"""

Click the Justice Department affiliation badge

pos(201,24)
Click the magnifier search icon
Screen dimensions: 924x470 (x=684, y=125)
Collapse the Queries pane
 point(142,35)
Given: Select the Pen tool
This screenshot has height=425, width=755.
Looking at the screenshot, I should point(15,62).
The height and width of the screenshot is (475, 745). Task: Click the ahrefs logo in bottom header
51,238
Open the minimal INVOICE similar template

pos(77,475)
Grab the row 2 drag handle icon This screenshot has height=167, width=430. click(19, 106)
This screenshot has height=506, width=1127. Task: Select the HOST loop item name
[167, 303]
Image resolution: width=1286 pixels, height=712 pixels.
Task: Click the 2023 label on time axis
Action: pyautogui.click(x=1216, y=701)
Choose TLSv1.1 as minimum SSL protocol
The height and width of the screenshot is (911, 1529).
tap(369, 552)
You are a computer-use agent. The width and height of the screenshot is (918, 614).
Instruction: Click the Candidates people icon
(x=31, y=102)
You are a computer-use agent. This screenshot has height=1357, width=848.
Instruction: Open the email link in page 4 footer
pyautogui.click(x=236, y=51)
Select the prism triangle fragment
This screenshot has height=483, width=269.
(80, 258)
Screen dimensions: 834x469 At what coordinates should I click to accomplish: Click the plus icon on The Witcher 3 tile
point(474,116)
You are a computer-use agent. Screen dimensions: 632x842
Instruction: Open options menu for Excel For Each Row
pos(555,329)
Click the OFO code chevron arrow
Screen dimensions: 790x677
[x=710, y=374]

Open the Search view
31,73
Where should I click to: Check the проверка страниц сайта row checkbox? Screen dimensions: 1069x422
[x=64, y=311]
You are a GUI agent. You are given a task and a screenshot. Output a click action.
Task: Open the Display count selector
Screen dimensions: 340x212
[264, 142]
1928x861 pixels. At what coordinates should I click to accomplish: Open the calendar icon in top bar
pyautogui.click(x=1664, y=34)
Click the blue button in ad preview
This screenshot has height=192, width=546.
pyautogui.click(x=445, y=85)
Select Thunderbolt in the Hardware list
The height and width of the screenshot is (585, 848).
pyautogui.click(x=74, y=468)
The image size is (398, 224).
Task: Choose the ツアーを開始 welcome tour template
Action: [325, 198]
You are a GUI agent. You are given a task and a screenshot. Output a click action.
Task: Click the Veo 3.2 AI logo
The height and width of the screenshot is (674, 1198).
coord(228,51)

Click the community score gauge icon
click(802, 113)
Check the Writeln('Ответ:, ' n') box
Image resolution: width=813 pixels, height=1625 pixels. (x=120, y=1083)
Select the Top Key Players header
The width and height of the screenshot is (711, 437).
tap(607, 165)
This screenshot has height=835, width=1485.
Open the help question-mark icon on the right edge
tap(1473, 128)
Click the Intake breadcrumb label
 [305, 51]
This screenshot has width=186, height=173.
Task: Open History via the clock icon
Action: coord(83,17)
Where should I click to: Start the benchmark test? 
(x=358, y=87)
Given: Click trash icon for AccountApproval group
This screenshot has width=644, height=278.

"""

## WORK TO DO
Recast everything from the line containing "Open the Search view" down to the line containing "pyautogui.click(x=445, y=85)" as a JSON list of strings, one string per line, leaving out blank lines.

## RESULT OF THIS EXERCISE
[
  "Open the Search view",
  "31,73",
  "Where should I click to: Check the проверка страниц сайта row checkbox? Screen dimensions: 1069x422",
  "[x=64, y=311]",
  "You are a GUI agent. You are given a task and a screenshot. Output a click action.",
  "Task: Open the Display count selector",
  "Screen dimensions: 340x212",
  "[264, 142]",
  "1928x861 pixels. At what coordinates should I click to accomplish: Open the calendar icon in top bar",
  "pyautogui.click(x=1664, y=34)",
  "Click the blue button in ad preview",
  "This screenshot has height=192, width=546.",
  "pyautogui.click(x=445, y=85)"
]